Hello! This post is me documenting how I got Material Components for the Web working in a Hugo theme. I’m sure there are better-written posts out there, but I wanted to write this one myself, for myself, because for sure in about a week or so I will have forgotten how exactly I was able to get this done.

I am writing this as I go along, so I’m not actually sure I will succeed, so fingers crossed!

Really getting started

I am starting this on a new empty Hugo site, with a new empty Hugo theme.

$ hugo new site my-site
$ hugo new theme my-theme
$ hugo new post/hello-world.md
$ hugo server

This won’t display anything, because we have no layouts defined as yet.

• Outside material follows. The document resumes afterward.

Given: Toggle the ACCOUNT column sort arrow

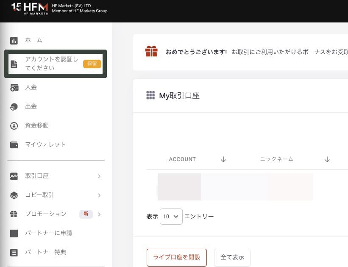Looking at the screenshot, I should point(223,159).
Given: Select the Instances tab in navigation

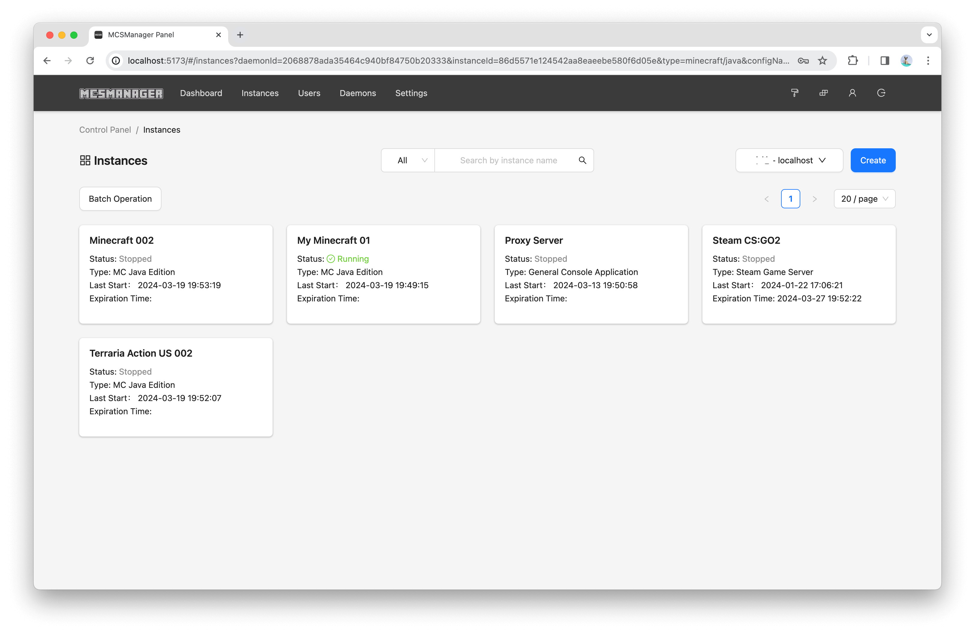Looking at the screenshot, I should click(259, 93).
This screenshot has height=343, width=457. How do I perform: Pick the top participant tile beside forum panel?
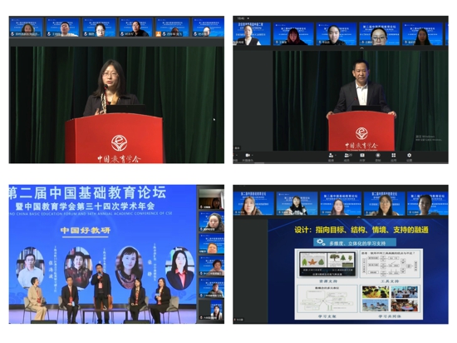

A few files to get us started:

<!-- my-theme/layouts/_default/baseof.html -->
{{ partial "header.html" . }}
{{ block "main" . }}
{{ end }}
{{ partial "footer.html" . }}
<!-- my-theme/layouts/header.html -->
<!DOCTYPE html>
<html{{ with .Site.LanguageCode }} lang="{{ . }}"{{ end }}>
<head>
</head>
<body>
<!-- my-theme/layouts/partials/footer.html -->
</body>
</html>
<!-- my-theme/layouts/index.html -->
{{ define "main" }}
  {{ range first 1 ( where .Site.RegularPages.ByPublishDate.Reverse ".Type" "post") }}
  <!-- Display LATEST published blog post  -->
    {{ .Title }}
    {{ .Content }}
  {{ end }}
{{ end }}

These should be enough to get us started. Running $hugo server should let us see something when we navigate to localhost:1313.

Screenshot

Setting MDC up

Following along with the instructions on the material website (using yarn instead of npm):

# in mytheme/
$ yarn init 
$ yarn add material-components-web
$ yarn add webpack@3 webpack-dev-server@2 css-loader sass-loader node-sass extract-loader file-loader

and adding a few scripts to my package.json

"scripts": {
  "dev": "webpack --watch --config webpack.config.js",
  "build": "webpack -p --config webpack.config.js"
}

…and I’m good to go!

I could/should probably use gulp or similar so I can run hugo serve and yarn run dev in one go, but for now this works well enough for me and I can focus on actually putting a theme together.